We go in here to route mission. On the left hand side next to add, if we click on this little square with the four dots, we've got two types of route mission. We've got an AB route mission and we've got a normal field mission.


Today we're going to run the field mission, click on that, we're going to click add. If we go down here next to add, you'll see a little picture of the remote control. So at the moment, these point options, a boundary point, an obstacle point or a round or a non-spray area, will be added via the position of the remote control.


So if we walk around the field, when we get to each of our boundary points, we click add and it'll lock that in on that boundary point. If we click on the controller, we'll see we've got two other options. So the one I've just selected there is aircraft.


So the one I've selected there is aircraft. So if we were to take the aircraft off, we could fly around to our boundary points, we could click add when the aircraft's hovering over the desired point and it'll record that on the map. If you're running your RTK base station, you're going to have that 10 mil accuracy for those points.


So that's a very accurate way to do a map and it's a ground-proof accuracy. The drone is literally over top of the spot that you want to be your boundary point and it'll mark that in. Now the final point, which is the one we're going to use today, or the add point option, is the crosshairs.


So you can see as I move the map around, the crosshairs move on the map. So wherever I position those crosshairs and press add, it'll create our boundary point. So we're going to just pop in four very simple boundary points.


So if I zoom out now, that's going to be our route mission for today. Really simple, nothing very complicated. We are going to be going over some undulating terrain, so we'll get a good look at the terrain tracking ability of the T-50.


Now if we wanted to put in an obstacle point, we would just click across here to an obstacle point. This allows us to put any type of polygon. So if we, for example, it's not showing up on the map here, but there is a tree just here somewhere.


But let's say hypothetically there was a tree in the middle of this spray mission, we could just put in any polygon or any three points. And there we have now our obstacle area. So the drone will completely avoid this area now.


It won't fly over and just not spray, it will completely avoid that. We've got another options for obstacle points and that's around. This is great for like a tank or a nice tree that's got good foliage on it.


So we'll put another one over here. I'll just click add. And if I zoom in, I've got two points there.


The one in the middle is the position, so I can move that. And the second one is the radius of the circle. So I can pull that out.
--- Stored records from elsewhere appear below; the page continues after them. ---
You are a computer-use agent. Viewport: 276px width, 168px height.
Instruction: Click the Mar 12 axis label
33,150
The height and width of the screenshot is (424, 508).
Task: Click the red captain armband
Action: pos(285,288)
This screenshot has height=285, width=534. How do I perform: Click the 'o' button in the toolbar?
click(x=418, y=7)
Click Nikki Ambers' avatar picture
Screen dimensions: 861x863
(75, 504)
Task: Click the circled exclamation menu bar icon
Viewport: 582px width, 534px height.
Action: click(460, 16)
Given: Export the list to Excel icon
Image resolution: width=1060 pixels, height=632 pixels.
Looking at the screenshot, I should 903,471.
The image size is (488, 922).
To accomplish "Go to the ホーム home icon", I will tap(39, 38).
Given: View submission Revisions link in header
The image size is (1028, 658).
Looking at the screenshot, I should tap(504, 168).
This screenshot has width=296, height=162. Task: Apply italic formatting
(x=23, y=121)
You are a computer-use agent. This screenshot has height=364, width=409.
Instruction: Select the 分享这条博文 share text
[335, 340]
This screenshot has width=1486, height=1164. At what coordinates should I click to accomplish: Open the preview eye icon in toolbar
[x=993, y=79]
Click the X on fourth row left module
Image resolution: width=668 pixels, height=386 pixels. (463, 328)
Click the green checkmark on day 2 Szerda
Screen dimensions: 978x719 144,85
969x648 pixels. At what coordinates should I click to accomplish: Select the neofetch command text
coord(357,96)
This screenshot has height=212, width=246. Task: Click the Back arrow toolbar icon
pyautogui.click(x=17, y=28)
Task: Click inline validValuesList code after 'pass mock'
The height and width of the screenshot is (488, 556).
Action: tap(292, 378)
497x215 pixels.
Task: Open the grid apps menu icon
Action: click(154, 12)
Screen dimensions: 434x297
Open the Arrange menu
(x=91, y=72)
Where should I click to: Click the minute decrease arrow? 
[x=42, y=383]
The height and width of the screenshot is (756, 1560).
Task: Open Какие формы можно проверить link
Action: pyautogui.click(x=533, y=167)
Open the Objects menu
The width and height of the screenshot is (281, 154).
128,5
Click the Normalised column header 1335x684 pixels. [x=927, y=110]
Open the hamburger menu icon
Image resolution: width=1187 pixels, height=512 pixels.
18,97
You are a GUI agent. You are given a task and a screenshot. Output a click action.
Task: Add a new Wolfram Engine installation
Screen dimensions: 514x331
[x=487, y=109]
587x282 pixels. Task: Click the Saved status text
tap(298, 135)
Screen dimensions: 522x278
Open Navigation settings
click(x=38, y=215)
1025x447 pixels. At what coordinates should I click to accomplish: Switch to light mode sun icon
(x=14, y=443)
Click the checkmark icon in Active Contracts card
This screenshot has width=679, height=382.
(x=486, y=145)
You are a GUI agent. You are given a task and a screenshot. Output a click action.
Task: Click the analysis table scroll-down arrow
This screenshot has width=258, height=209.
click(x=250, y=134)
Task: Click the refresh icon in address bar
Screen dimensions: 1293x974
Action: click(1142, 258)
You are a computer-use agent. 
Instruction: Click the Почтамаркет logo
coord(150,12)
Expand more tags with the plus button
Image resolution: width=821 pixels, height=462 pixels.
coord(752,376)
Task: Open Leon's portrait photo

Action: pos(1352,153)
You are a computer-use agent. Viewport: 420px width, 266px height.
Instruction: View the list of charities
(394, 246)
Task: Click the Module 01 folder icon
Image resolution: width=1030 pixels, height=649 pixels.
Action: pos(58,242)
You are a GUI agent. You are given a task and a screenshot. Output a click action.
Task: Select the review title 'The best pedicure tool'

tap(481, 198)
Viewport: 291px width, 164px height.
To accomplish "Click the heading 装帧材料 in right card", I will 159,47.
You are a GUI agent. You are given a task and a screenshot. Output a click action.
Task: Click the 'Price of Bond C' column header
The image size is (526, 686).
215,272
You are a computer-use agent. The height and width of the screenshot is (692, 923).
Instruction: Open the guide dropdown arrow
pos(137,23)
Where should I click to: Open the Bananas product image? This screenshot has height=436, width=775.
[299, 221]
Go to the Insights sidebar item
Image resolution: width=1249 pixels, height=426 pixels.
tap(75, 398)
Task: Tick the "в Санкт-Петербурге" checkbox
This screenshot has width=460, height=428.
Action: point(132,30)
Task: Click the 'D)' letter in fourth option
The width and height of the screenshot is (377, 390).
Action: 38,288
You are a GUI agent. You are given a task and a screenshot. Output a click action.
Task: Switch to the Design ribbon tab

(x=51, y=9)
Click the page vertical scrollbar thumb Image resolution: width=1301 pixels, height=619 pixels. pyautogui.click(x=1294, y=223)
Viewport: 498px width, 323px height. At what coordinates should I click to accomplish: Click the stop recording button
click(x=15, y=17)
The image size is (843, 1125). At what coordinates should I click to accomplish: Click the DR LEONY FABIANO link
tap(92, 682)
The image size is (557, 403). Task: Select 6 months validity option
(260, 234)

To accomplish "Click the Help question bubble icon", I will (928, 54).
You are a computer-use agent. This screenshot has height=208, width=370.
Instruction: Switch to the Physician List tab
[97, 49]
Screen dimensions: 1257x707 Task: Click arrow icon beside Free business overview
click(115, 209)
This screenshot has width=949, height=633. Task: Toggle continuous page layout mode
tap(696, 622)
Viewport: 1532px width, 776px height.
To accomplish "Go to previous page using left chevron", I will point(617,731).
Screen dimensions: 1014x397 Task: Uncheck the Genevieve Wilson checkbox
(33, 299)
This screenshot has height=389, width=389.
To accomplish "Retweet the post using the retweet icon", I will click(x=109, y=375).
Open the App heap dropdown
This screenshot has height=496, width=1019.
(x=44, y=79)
There we go. So we've widened that radius and now the aircraft's going to completely avoid that. It's a good time to note here the different colours of the lines of the swim lanes there.


So yellow. Yellow is spraying and then white is flying over, but the spray system will be turned off. Our final option here is a non-application area or a no-spray area.


Again, any three-sided shape. Put in our four points. Now if we zoom in here, you'll see that those lines have gone white.


So the drone will fly over those, but it won't spray. And that's basically it for setting up your flight mission area. So we'll go into some spray parameters now, but you can do this anytime.


You can walk around with the remote control. You can have it in your side-by-side when you're doing some mustering and mark out a patch of thistles. You can drive around the boundary of your crop and mark this out.


You can sit at home and mark it out based on the GPS mat using the crosshairs like we just did. There's those three main ways to get those boundary points. The crosshairs, the controller or the aircraft.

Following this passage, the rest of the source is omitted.